Since the beginning of the conflict, Ankara has tried to show itself as the only country capable of mediating between kyiv and Moscow and small agreements have been reached

The images that emerged from that meeting are few but clear: several Ukrainian soldiers from the Azov regiment they embrace their wives, they run to put their children on their backs. There are infinite kisses and tears. They had spent months locked up in the Azovstal plant in the port of Mariupol, besieged, almost sentenced to death for a Russian army who conquered the entire city and who only had to deal with a small resistance doomed to defeat.

The meeting took place last October, a month after the men’s release, and although all the soldiers, women and children were Ukrainian, the meeting was not in Ukrainian territory but an indeterminate place of Turkey.

Since then, these meetings continue to take place, although now without spotlights or cameras. Always in Turkey, far from the battle in Ukraine. And it will continue to be so: 215 Ukrainian soldiers who defended the Azovstal plant and who were exchanged for 55 Russian soldiers will not be able to return to their country until the war ends. This was the Russian condition for the agreement of prisoner exchangewhich was achieved with the mediation of the Anatolian country.
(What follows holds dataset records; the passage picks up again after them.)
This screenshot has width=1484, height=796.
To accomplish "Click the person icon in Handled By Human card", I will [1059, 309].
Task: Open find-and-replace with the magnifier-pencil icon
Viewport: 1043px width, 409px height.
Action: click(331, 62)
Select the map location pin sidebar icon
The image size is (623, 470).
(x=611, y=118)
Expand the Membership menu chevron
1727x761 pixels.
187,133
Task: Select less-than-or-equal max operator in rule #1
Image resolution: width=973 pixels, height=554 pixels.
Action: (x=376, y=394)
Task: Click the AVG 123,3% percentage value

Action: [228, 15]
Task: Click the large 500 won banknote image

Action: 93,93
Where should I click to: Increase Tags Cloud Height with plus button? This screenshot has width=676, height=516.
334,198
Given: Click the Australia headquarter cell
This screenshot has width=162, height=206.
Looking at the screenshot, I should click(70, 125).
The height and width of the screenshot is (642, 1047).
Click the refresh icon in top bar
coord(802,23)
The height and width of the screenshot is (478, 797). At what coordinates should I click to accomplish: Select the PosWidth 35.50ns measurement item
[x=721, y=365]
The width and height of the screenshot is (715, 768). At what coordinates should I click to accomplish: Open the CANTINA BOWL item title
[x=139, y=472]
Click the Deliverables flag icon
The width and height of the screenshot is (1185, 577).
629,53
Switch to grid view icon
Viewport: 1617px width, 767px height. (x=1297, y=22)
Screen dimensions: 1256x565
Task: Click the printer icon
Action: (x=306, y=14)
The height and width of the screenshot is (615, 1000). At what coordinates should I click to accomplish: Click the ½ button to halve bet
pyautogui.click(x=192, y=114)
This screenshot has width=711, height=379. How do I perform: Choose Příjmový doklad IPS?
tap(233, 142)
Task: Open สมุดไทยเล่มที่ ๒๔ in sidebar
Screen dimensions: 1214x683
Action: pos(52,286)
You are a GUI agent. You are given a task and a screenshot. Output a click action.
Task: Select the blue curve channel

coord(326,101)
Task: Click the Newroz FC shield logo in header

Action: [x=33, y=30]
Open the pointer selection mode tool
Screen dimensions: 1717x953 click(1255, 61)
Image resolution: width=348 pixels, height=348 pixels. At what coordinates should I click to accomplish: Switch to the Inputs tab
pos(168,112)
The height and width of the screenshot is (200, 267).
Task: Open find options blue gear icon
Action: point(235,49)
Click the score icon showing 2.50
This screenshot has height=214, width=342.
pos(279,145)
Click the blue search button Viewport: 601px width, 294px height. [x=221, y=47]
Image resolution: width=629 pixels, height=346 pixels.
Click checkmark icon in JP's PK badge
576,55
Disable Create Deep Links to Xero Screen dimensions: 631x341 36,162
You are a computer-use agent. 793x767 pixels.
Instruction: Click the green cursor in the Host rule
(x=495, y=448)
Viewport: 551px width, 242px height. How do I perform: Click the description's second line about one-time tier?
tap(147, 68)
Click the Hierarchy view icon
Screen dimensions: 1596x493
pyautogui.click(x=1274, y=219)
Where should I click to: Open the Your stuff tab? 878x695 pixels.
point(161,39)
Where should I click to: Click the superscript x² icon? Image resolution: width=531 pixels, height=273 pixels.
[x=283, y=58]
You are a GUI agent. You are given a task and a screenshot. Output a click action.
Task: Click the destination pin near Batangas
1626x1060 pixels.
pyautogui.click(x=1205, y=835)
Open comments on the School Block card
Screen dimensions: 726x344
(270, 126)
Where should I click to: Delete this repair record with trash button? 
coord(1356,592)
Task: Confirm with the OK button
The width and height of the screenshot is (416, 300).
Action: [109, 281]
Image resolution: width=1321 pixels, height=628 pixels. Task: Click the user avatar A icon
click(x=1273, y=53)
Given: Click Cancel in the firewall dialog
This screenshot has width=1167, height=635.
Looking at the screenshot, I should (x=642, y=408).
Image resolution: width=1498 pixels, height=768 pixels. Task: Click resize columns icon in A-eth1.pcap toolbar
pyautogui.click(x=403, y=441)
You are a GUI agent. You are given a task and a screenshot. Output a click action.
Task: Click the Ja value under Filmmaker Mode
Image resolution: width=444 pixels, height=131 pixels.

One year after the start of the invasion of Ukraine, only a bridge connecting the West and Moscow; and this goes through Ankara, the Turkish capital. “Turkey has been trying to use the russian invasion to increase your regional influence and global using a mediating role,” writes Ukrainian analyst Ilya Kusamember of thethink tank Carnegie International. “The Ukrainian grain agreement signed in istanbul in July 2022 it was a precedent. Russia is prepared to carry out small commitments in exchange for the sanctions being relaxed, and seems to have no objection to Recep Tayyip Erdogan have the role of mediator. Ukraine does not seem to be opposed to this mediation either,” he adds.

two bands

Thus, from the beginning, the Erdogan government has been playing both sides. While Turkey has sent military aid and sold its Bayraktar drones to kyivhas been the only NATO country that has refused to impose sanctions on Russiaand which has also kept its economy and doors fully open to all Russians who want to leave their country or take their money from there.

Ankara, it is true, had few options: with an inflationary crisis running rampant, imposing sanctions on the country of Vladimir Putin would have sunk one even more economy already in serious trouble.

Over the past few months, Erdogan has maintained meetings and phone calls constant with Putin. The two are friends, and as the war in Ukraine rages on, the two leaders have agreed to further link their economies. Russia, for example, is building the first nuclear plant on turkish soiland agreed to sell its gas on favorable terms to Ankara to get around the difficulties of exporting to Europe.

For Turkey, however, there are risks. This month, a senior government official US Treasury Department traveled to the country to send a warning: companies and governments that make deals with sanctioned Russian companies will be punished with secondary sanctions.

“Individuals and institutions operating in overly permissive jurisdictions risk potentially losing their access to G-7 country markets in response to doing business with sanctioned entities,” an anonymous member of the US team told Reuters news agency.

“It’s not a surprise…Russia is actively trying to use its force in the historical economic relations you have with Turkey. The question now is what will it be? the turkish answer“said this anonymous source.